The over symplistic neoliberal prescription of cutting government expenditure does not work because it does not solve the underlying problem of over entitled populations and under performing productivity.
The greater ability of emerging economies to implement more productive systems has overwhelmed the traditional industrialised nations.
Yes, China has won the trade war - by not adopting democracy and instead by implementing a comprehensive and determined program of state capitalism combined with free enterprise...much in the way the west once did.
The problem for the west was that as affluence grew the demands from the voters for 'nice to have' 'rights' at the same time as corporate sponsors of politics demanded ever more policies that enabled and increased rentseeking parasitic wealth extraction for private gain.
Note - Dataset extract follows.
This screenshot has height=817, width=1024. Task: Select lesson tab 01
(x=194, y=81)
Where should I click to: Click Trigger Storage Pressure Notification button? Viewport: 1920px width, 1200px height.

The biggest but certainly not only example of this corporate parasitism was the removal of restriction upon what commercial banks could fund with fiat debt issuance. The requirement that they fund only projects which could be reasonably expected to produce increased productivity was removed. And so began decades of fiat debt funded price pumping speculation in assets- both productive assets that already existed and housing.
Libertarians are so mired in the simplistic mythology of neoliberalism that they cannot see its toxic effect.
The west today is intellectually disabled by the loss of a sense of collective purpose and responsibility, drowning in the me me me amoral neoliberal paradigm of 'there is no society'.